Genome Sequence of the Banana Pathogen Dickeya zeae Strain MS1, Which Causes Bacterial Soft Rot.

We report a draft genome sequence of Dickeya zeae strain MS1, which is the causative agent of banana soft rot in China, and we show several of its specific properties compared with those of other D. zeae strains. Genome sequencing provides a tool for understanding the genomic determination of the pathogenicity and phylogeny placement of this pathogen.

GENOME ANNOUNCEMENT

Dickeya zeae MS1 is the causative agent of soft rot disease in bananas. It was first found in China by Lin et al. in 2009 (1) and has since become a major pathogen affecting the banana industry. The disease is characterized by massive odorous soft rot at the center or a portion of the rhizome, deteriorated with a destroyed growing point and decayed internal material, leading to vascular discoloration. Moreover, the organism shows a specific gray thallus in culture compared with other Dickeya pathogens, and it is short of the phytotoxin against a range of bacterial pathogens compared with other D. zeae strains (2, 3).
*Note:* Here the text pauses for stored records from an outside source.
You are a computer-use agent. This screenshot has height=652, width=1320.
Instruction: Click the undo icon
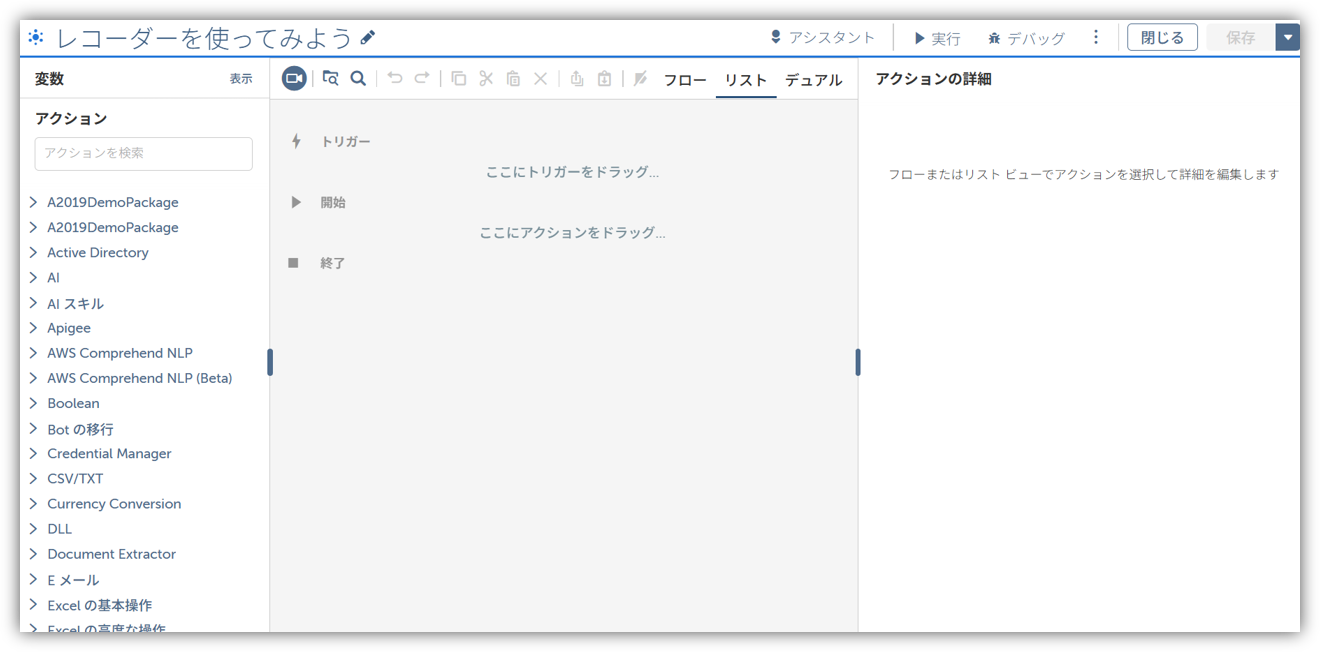pos(393,78)
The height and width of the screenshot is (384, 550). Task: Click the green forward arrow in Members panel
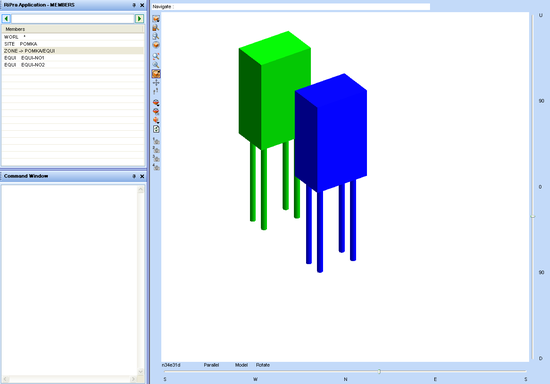139,19
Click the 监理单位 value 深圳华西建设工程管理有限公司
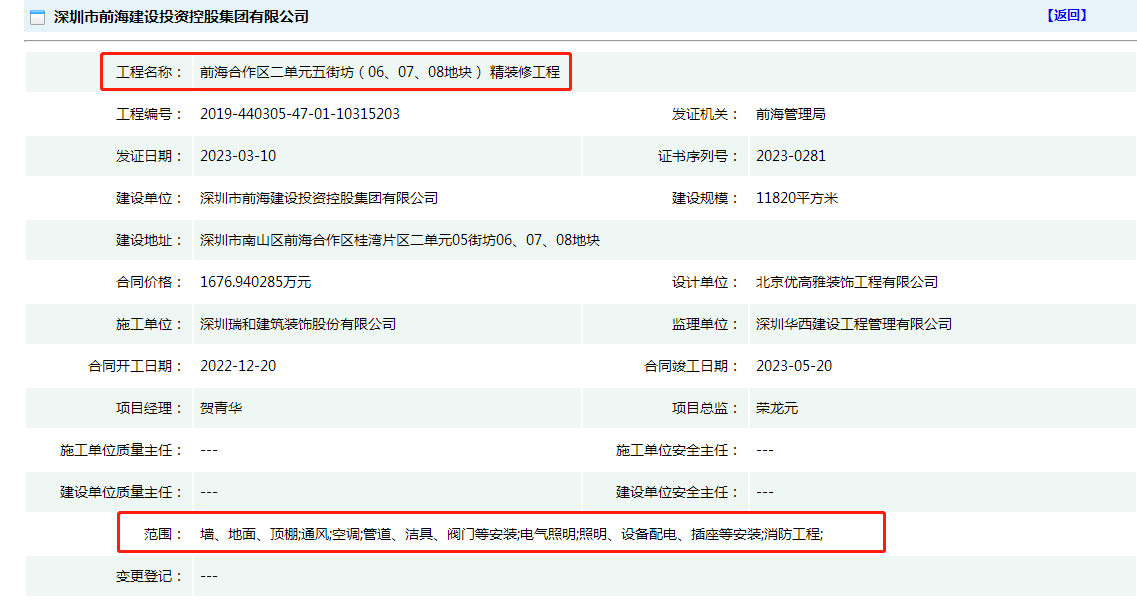This screenshot has height=603, width=1137. pyautogui.click(x=853, y=324)
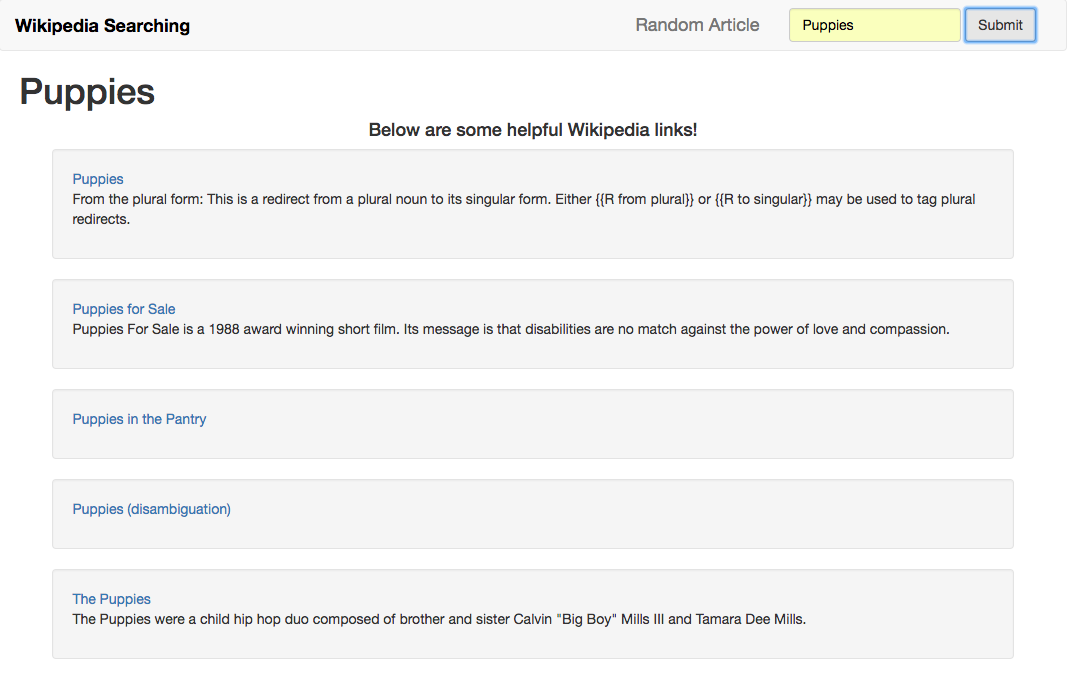The image size is (1067, 674).
Task: Open the Puppies for Sale link
Action: pos(124,309)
To gain further insights into the genomic determination of its pathogenicity and specific properties, the draft genome of MS1 was sequenced and annotated. Genomic DNA was isolated with the TIANamp bacterial DNA kit (Tiangen Biotech, Beijing, China), and genomic sequencing using the Roche GS FLX Titanium platform was performed at Macrogen. The shotgun library yielded 777,832 reads with an average length of 458 bp, amounting to 356,558,919 bases (approximately 75.09× coverage). The proportion of Q40+ bases was 99.99%, and high-quality reads were assembled in Newbler assembler v2.6 (454), yielding 58 contigs (>500 bp). Automated gene findings were made with Glimmer (4), and functional annotation was performed by means of similarity searches against the GO (5), COGs (6) and KEGG (7) databases.

The draft genome of strain MS1 is 4,748,283 bp in length with 53.3% G+C content, and further inspection found 4,465 predicted protein-coding genes. Functional annotation revealed virulence-related genes, including type III and type VI secretion system gene clusters, and pectinase, twin-arginine translocation (Tat) protein, and flagellins involved in the pathogenicity mechanisms of Enterobacteriaceae. In another case, the multiple antibiotic resistance (MarC)-related protein, the multidrug resistance protein MdtG, drug resistance transporters, and several kinds of efflux pumps were identified in the MS1 genome. Additionally, 42 genes were found to be involved in the sulfur metabolism pathway and might be related to the fact that the pathogen prefers to grow under anaerobic conditions (8).

Whole-genome sequencing was carried out not only to determine the genetic basis of characteristics and virulence-related genes, but also to compare genome data with those of the already published genomes of D. zeae Ech1591, Dickeya dadantii 3937, D. dadantii Ech586, and D. dadantii Ech703, contributing to the study of its phylogeny placement, taxonomy, and genomic differentiation. Of the predicted genes, 314 predicted functional genes are unique to reference strain D. zeae Ech1591, and 82 genes were not found in other Dickeya genomes, including 22 homologous genes in the Pectobacterium genus. Further, five clustered regularly interspaced short palindromic repeat (CRISPR) arrays providing acquired immunity against external invasion (9) were detected in the MS1 genome using CRISPRFinder (10) and varied with those of four CRISPR arrays found in D. zeae Ech1591, D. dadantii 3937, and D. dadantii Ech703 and six in D. dadantii Ech586.

Nucleotide sequence accession numbers.

This Whole-Genome Shotgun project has been deposited at DDBJ/EMBL/GenBank under the accession no. APWM00000000. The version described in this paper is the first version, accession no. APWM01000000.